Based upon the fact that even uninfected patients in the study by Supinski and Callahan exhibited a large decrease (to approximately 50% of normal values) of diaphragmatic force-generating capacity, it seems clear that a major component of the diaphragmatic weakness observed in mechanically ventilated patients must be caused by additional factors other than infection. In this regard, another recent study reported that diaphragmatic weakness was present on the very first day of admission to the ICU in patients requiring mechanical ventilation for a variety of conditions, including, but not limited to, sepsis [7]. The study by Supinski and Callahan did not specifically evaluate the time course for developing diaphragmatic dysfunction, either from the time of ICU admission and initiation of mechanical ventilation, or from the onset of infection. When taken together, however, the above studies strongly suggest that diaphragmatic dysfunction constitutes a distinct, common, and under-recognized form of organ failure that occurs with many types of critical illness, and especially during sepsis.
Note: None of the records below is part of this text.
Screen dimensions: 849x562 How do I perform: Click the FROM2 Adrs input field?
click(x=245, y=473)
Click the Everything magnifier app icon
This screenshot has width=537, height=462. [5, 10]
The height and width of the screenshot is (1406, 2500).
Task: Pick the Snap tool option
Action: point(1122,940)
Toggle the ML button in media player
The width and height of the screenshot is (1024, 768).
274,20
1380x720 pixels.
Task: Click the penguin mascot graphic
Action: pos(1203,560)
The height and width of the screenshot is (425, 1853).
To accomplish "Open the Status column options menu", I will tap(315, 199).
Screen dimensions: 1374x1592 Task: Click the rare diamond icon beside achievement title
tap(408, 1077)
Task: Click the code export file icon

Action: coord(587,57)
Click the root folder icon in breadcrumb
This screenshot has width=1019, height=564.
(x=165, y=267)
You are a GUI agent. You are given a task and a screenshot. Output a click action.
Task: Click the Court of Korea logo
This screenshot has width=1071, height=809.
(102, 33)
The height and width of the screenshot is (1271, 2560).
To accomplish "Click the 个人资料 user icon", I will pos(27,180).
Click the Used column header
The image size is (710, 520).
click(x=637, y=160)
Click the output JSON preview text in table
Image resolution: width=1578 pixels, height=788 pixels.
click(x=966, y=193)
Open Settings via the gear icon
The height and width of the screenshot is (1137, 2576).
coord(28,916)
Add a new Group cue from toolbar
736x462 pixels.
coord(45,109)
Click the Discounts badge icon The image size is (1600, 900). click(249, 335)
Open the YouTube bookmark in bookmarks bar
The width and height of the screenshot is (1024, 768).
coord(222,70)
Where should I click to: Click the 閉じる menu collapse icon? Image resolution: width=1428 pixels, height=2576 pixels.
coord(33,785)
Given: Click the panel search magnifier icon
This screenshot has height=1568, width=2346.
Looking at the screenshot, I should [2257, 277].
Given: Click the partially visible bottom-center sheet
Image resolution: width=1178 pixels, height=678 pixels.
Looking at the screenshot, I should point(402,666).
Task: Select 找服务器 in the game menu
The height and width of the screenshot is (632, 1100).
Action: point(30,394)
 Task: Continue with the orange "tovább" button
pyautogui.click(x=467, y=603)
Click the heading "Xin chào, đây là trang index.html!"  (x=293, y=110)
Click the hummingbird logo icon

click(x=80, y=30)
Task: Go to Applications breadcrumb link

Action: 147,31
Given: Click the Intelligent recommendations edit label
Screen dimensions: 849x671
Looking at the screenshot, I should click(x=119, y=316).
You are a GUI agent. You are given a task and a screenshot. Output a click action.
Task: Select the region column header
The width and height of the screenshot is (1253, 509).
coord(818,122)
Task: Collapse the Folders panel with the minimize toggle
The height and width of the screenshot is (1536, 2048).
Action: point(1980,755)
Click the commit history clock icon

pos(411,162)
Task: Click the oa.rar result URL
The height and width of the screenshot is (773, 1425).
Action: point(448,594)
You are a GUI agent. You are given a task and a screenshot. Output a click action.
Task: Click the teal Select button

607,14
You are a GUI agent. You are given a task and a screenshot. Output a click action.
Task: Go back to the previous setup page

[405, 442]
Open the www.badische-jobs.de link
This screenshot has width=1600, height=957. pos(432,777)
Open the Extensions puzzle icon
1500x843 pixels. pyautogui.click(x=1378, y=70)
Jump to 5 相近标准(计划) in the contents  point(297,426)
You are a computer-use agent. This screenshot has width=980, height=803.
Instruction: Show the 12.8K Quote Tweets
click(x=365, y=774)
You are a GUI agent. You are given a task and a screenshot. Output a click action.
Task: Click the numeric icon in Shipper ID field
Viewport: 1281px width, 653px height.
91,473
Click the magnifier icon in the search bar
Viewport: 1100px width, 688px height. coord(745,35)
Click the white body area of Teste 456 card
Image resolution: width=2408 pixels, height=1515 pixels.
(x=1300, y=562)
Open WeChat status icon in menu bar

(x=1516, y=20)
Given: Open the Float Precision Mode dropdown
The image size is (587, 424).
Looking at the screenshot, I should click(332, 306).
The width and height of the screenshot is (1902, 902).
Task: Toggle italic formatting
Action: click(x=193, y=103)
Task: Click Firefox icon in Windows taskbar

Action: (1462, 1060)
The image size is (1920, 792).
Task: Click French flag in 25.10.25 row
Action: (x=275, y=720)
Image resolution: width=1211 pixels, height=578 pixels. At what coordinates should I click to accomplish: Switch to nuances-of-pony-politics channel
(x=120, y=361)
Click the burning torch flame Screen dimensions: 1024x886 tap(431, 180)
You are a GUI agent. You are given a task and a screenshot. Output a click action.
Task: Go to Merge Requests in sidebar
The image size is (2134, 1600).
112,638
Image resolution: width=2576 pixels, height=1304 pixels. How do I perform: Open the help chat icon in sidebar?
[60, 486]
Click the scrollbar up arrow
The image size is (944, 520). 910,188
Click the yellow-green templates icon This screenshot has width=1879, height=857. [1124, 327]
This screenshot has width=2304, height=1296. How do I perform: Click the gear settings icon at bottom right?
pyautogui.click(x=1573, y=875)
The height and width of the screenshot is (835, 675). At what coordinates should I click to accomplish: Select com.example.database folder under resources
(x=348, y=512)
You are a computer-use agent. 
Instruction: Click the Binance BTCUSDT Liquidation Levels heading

The results of these studies in ICU patients are also consistent with a large body of data from different animal models, which have consistently demonstrated impaired diaphragmatic function during sepsis [8]. There is limited information about the impact of mechanical ventilation upon sepsis-induced diaphragmatic dysfunction, but the interaction between the two appears to be complex. Although mechanical ventilation may mitigate the adverse effects of sepsis upon diaphragmatic function and oxygen demand to the muscle very early in its course [9], there are several reasons to believe that mechanical ventilation will either worsen or impede recovery from sepsis-induced diaphragmatic dysfunction over the longer term. In this regard, mechanical ventilation itself leads to diaphragmatic atrophy and weakness in non-septic animals and humans, a phenomenon referred to as ventilator-induced diaphragmatic dysfunction (VIDD) [10]. Furthermore, sepsis-induced diaphragmatic dysfunction and VIDD appear to share many of the same pathogenetic mechanisms, such as increased oxidative stress and mitochondrial dysfunction within diaphragm muscle fibers [11]. Therefore, the combination of sepsis and VIDD could create a ‘perfect storm’, with mechanical ventilation either exacerbating the magnitude of diaphragmatic weakness caused by infection or slowing the subsequent recovery of diaphragmatic function once sepsis has resolved. Further studies will be required to specifically address these questions, and there is a clear need for novel therapeutic approaches that can either reverse or limit the development of diaphragmatic weakness in mechanically ventilated patients. The presence of common cellular mechanisms implicated in sepsis-induced diaphragmatic dysfunction and VIDD raises the possibility that pharmacologic agents directed at their shared molecular targets might be effective therapies for both conditions.